### Data supplied ###

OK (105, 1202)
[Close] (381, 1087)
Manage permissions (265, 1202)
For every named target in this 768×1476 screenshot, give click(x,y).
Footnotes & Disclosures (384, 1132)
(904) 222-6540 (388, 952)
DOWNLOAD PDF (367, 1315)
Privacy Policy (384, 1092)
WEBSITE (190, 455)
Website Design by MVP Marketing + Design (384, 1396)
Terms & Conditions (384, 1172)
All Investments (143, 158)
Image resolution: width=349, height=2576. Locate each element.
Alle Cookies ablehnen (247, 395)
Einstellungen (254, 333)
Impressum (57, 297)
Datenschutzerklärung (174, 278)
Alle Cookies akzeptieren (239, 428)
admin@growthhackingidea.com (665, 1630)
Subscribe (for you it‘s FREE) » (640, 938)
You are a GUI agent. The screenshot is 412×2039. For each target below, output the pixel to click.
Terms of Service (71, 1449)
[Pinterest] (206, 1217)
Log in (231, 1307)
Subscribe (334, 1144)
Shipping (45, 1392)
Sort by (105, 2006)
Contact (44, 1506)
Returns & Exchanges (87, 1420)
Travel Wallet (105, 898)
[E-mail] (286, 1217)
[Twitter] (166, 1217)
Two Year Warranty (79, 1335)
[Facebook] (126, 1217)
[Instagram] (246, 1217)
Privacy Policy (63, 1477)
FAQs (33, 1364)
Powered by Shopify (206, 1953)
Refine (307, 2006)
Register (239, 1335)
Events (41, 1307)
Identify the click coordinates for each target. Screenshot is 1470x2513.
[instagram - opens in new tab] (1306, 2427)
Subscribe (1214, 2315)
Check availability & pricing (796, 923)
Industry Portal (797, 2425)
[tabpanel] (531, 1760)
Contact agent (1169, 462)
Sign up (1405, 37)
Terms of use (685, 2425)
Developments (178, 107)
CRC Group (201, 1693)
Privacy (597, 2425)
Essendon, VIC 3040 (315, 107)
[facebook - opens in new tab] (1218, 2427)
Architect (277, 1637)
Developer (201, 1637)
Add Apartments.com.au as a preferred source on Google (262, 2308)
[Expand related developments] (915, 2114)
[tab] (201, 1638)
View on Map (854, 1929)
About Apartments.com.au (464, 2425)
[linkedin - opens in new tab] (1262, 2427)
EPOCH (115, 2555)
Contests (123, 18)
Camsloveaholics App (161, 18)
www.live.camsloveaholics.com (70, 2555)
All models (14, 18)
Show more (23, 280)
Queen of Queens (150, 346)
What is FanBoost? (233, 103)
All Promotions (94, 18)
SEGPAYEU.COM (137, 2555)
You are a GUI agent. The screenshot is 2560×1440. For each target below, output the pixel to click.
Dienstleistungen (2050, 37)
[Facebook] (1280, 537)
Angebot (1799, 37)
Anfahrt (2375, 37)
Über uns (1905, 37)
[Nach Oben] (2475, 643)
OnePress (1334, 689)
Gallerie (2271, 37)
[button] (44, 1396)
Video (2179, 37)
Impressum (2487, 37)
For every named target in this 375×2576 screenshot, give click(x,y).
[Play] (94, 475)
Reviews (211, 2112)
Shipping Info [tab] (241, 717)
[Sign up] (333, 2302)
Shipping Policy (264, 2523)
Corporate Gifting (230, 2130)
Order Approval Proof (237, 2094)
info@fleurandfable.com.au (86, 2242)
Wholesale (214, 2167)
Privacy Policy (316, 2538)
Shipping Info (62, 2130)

###

### Instructions to follow
The result is a copy of every line above where the word "below" shows up.

### Answer to the exercise
You are a GUI agent. The screenshot is 412×2039. For each target below, output the pixel to click.
You are a GUI agent. The screenshot is 2560×1440. For each target below, output the pixel to click.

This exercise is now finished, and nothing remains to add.